Task instructions
[A] Summarize the article below on police action against protests in three sentences.
[B] Write the next part of the article on police action against protests, picking up after its final sentence.

Anti-racist activist pushes back
The anti-racist community group Communities Against Violence were likewise sent a threatening letter by the Met in the last days of August, in a bid to shut down a protest over institutional racism on 30 August. The letter sent went as far as to assert that the recipient ‘may have already committed an offence… by promoting the event.’ Organiser Ken Hinds successfully pushed back against the intimidation with legal help, leading to the police dropping the threat of arrest and acknowledging that the campaign is a ‘political body’ and thus exempt from the restriction. The march went ahead.
Palestine activists assaulted
On Saturday 5 September huge numbers of police mobilised to repress protesters from Palestine Action, who were outside the London premises of Elbit Systems, an Israeli arms firm that deals extensively in weapons tested on Palestinian civilians. Over 14 police cars and vans turned up for a demonstration of around 50 people. Officers threatened protestors with arrest for flouting social distancing laws, but regularly came within two metres of the protestors in order to issue these threats. Four protesters were victims of violent arrest, and have since been released, pending investigation. Note: the video below, published by Palestine Action and showing one of these violent arrests, is disturbing.
— Palestine Action (@Pal_action) September 7, 2020
Resist the crackdown
It’s clear that police are making a determined and organised attempt to crush protests and lock down the wide-ranging de facto powers that they appropriated during the Covid-19 emergency period. Moreover, they are trying to normalise the violent suppression of dissent even beyond the expanded legal powers given to them in the Johnson government’s coronavirus legislation.
It’s also notable that the push to suppress protests is being carried out under legislation supposedly designed to prevent the spread of Covid-19. This is taking place under the auspices of a UK government that is currently working to actively promote a premature reopening of the economy: encouraging bosses to fire anyone who will not return to unsafe workplaces; bribing millions of people to go out to restaurants by offering half-price meals; spending lavishly on PR campaigns to create the (wholly false) impression that the threat of Covid-19 is now over. The lockdown has ended, but the crackdown goes on and on.

Supplied data
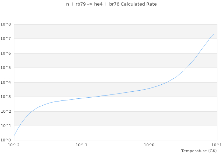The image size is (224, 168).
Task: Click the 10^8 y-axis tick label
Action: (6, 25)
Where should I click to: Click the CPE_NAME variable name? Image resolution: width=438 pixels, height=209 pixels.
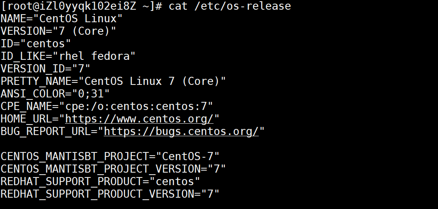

==

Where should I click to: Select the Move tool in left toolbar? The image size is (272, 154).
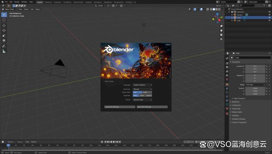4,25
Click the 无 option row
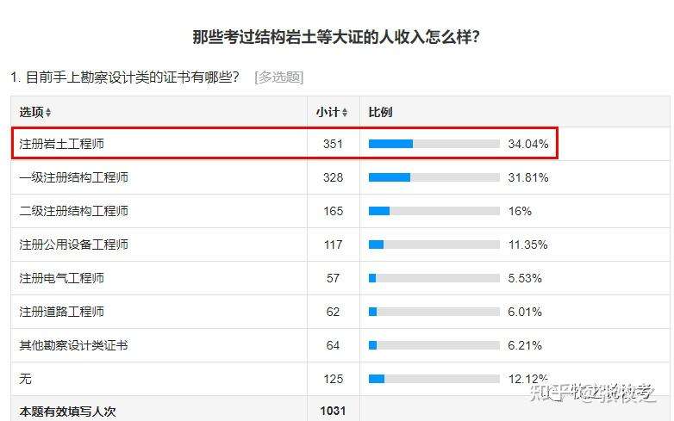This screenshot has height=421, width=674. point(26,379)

...

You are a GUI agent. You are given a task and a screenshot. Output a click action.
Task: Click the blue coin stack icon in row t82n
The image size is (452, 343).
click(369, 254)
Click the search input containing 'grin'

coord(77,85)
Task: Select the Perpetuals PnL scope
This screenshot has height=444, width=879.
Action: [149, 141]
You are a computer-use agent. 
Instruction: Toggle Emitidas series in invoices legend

Set of answers
[A] After the Met sent Communities Against Violence a threatening letter to stop a 30 August protest over institutional racism, organiser Ken Hinds pushed back with legal help, and the march went ahead. On Saturday 5 September, over 14 police cars and vans turned up for a Palestine Action demonstration of around 50 people outside the London premises of Elbit Systems, and four protesters were violently arrested. The article argues that police are trying to crush protests and normalise the violent suppression of dissent under Covid-19 legislation, while the government pushes a premature reopening of the economy.

[B]
In other words, this is not a matter of overzealous attempts by the state to suppress Covid-19; rather, Covid-19 is being used as a purely cynical cover story for a violent crackdown on political dissent of many different shades. There should be no assumption that the police will at any point surrender the draconian powers that they are currently laying claim to; already, they are trying to push their repression beyond the powers legislated for. However, the last few months have also illustrated that the police can be faced down, when activists refuse to be cowed. Police continually attacked the massive Black Lives Matter demonstrations, but sheer weight of numbers made them powerless to stop the protests. On a smaller scale, organisers who pushed back against the Met’s bullying campaign over the last two weeks were able to go ahead with their plans. By contrast, other protests were cancelled where coordinators, isolated and lacking in legal advice, or solidarity from other activists, were understandably intimidated by the Met’s strong-arm tactics.
To reassert the right to protest, we will need to stand in broad solidarity across our various political causes and backgrounds, and lend each other the strength, skills and encouragement to stand up to state repression.